Sometimes scientists publish that their software will be available, but they then break this promise in various ways. The most glaring way is never to provide the software at any time or in any form.
I'd appreciate a recommendation from ISCB about the accountability of authors after publishing statements of availability. Are authors accountable to the journals, or just to their granting agencies and their employers? For example, should readers be invited to contact journals if they encounter problems, and would journals be justified in threatening to retract articles?
I support the policy statement and I think it is a step in the right direction for the bioinformatics community.
One detail which I would like to point out is the issue of retraction of publicly available software. I couldn't see anything in the policy (maybe I missed it) which recommends that software, once available, has to be in a form that guarantees (legally) its future ability. Note that this applies equally to open source software or otherwise. Authors should not be able to later rescind the rights of a software user, once the software is made publicly available. This has many downstream implications, for example, author A makes his software available in 2001. Author B builds on author A's software and also publishes it in a high impact journal in 2003. In 2005, Author A retracts his license, effectively making all uses illegal. What does Author B do? What does the high impact journal do with the article?
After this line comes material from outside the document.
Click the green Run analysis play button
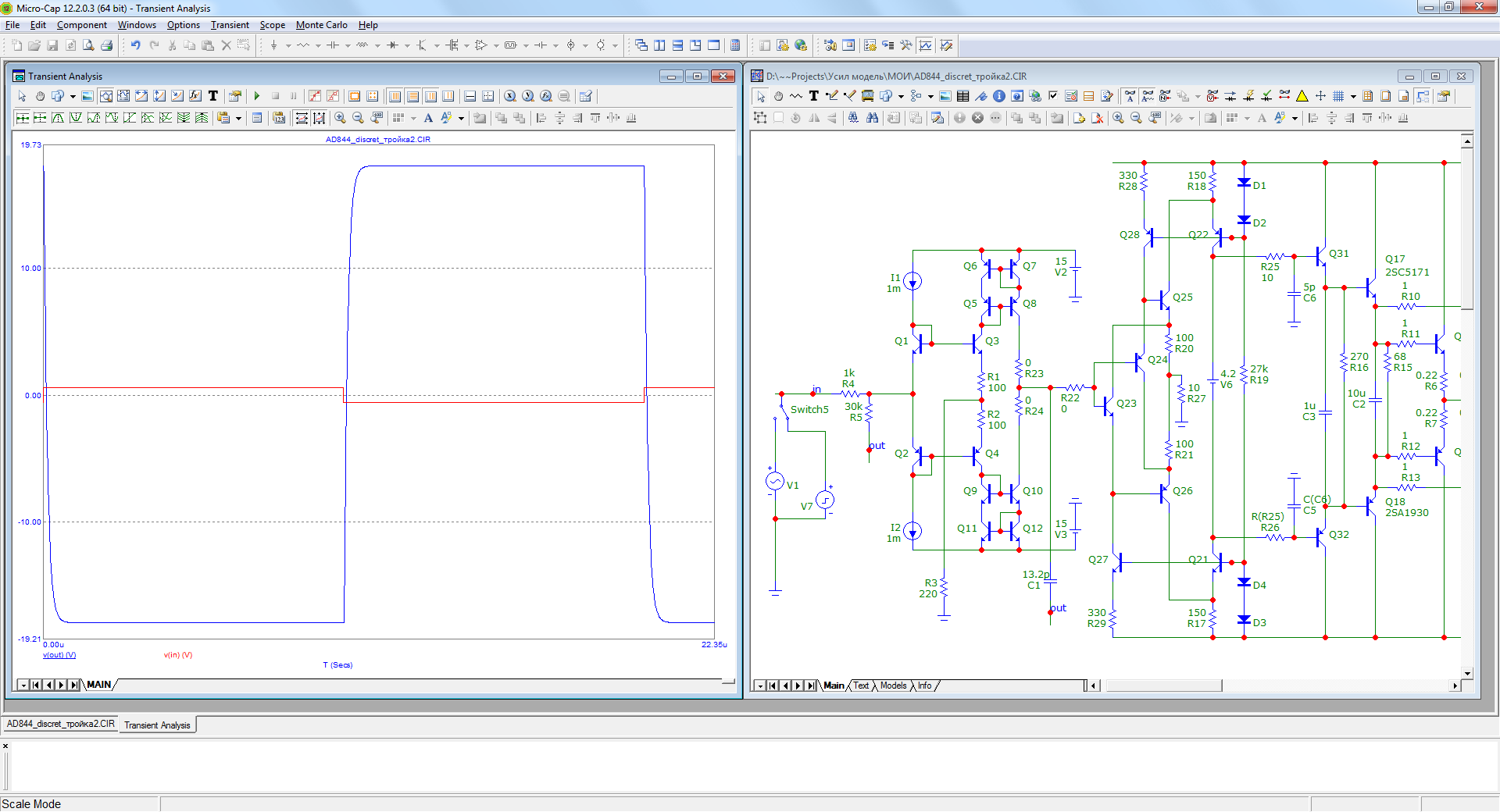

I agree with the spirit of the statement and with the comments posted so far. However it's not written very well -- one of several awkwardnesses is the double negative "No model should not be mandated". Didn't participate in drafting it but I'd be happy to volunteer some edits for a version that looks cleaner.
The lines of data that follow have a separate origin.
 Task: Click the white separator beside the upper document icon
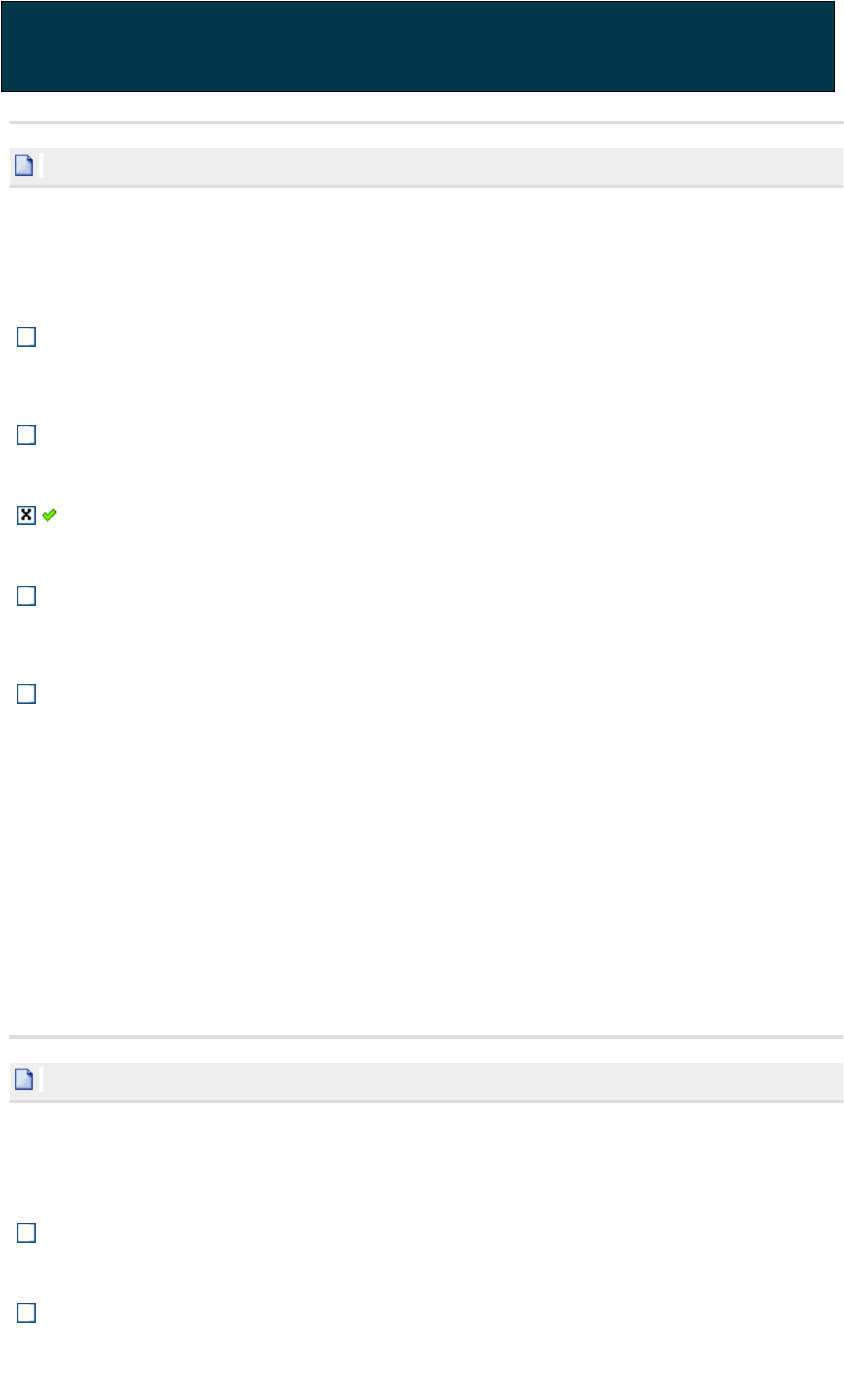[40, 166]
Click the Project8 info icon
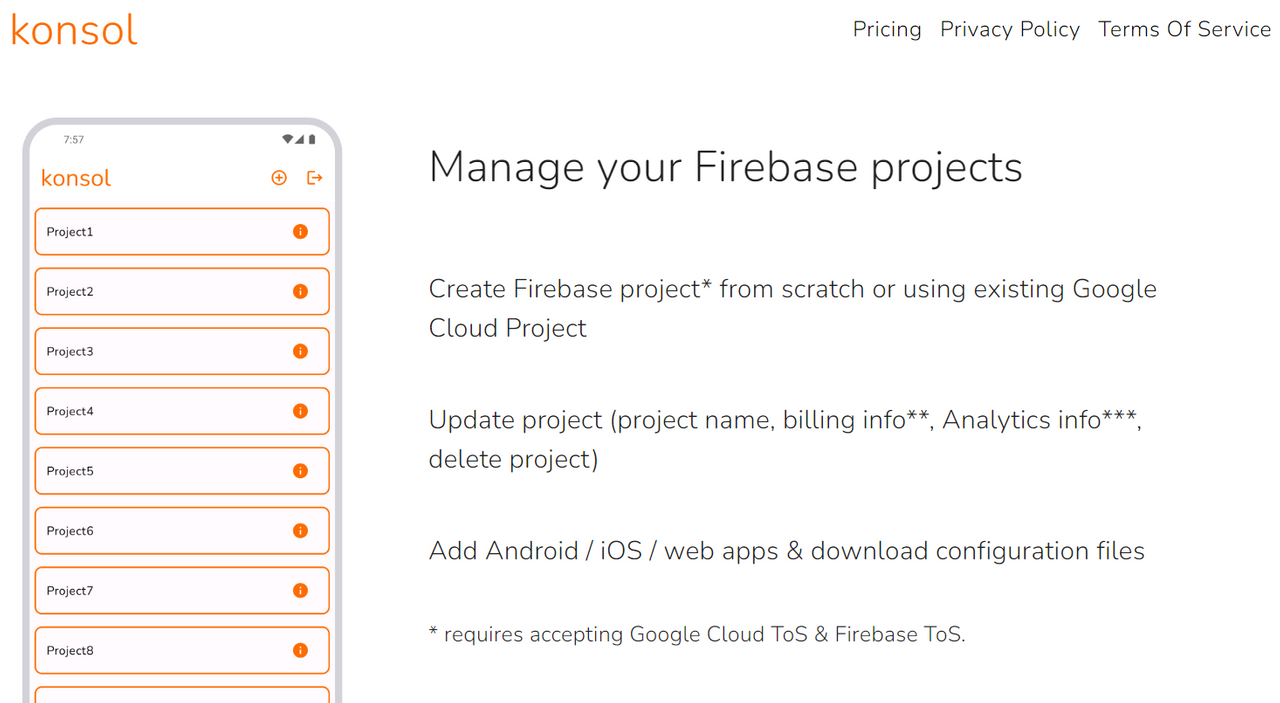The image size is (1280, 703). pyautogui.click(x=300, y=651)
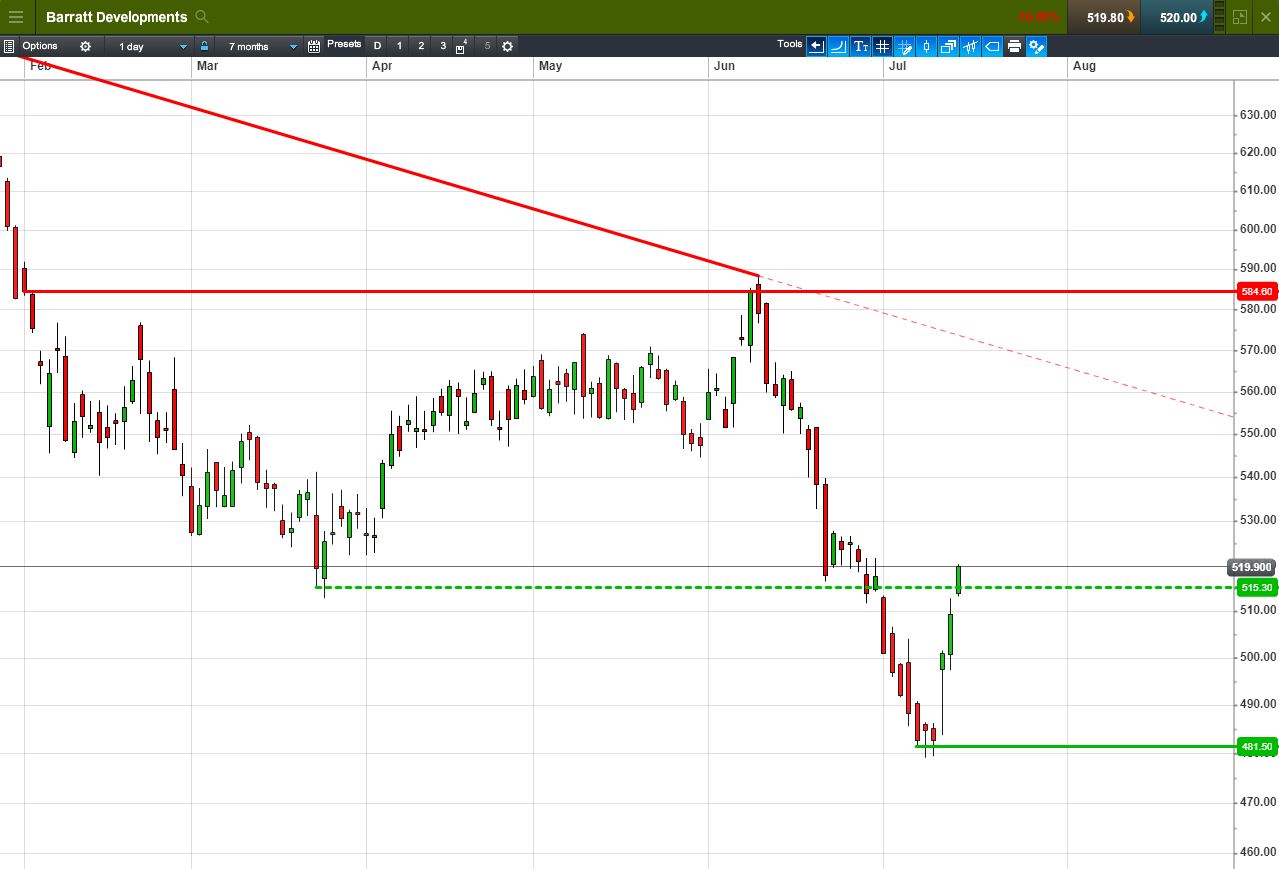Toggle the chart gridlines tool

882,46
This revision is a major improvement over the first version (which had really upset me at the time). I think, however, that it remains too timid when to comes to open-source.
As several previous comments also noted, the current wording makes it sound as if making executable code available is the recommended mode of operation for researchers, whereas it should be considered a bare minimum. (In many cases, it will be insufficient: high-performance applications, database interfaces, different platforms, all get in the way.)
It also makes it appear that the ISCB is seeking "shelter" behind the NAS and the federal funding agencies; however prestigious the NAS is, its concerns are very broad and it should be the job of the ISCB to take the lead when to comes to computational biology.
So, I would recommend that the ISCB Board take this promising revision one step further and assert clear leadership with a forthright statement: that making source code available to other researchers is the best, and sometimes the only, way to disseminate knowledge and encourage further work in computational biology.
(The first statement had appeared to consider software as just tools, that one might buy just like bench equipment; it is that, of course, but it is also, in itself, an object of research and development within the community. It is this aspect that requires source code to be available -- not biological discovery per se. But it goes without saying that further biological discoveries are enabled by new tools, including new algorithms and software.)
Finally, one minor comment about licenses: as it currently stands, the statement about licenses is a no-op -- it might as well not be made at all. ISCB could make a stronger statement, without recommending specific licenses, by stating that individuals, institutions, and businesses engaged in research in computational biology should recognize the primacy of dissemination and further research and choose licenses accordingly. This would reinforce the overall message and provide a platform for lobbying journals, funding agencies, and major businesses in favor of the most open terms possible.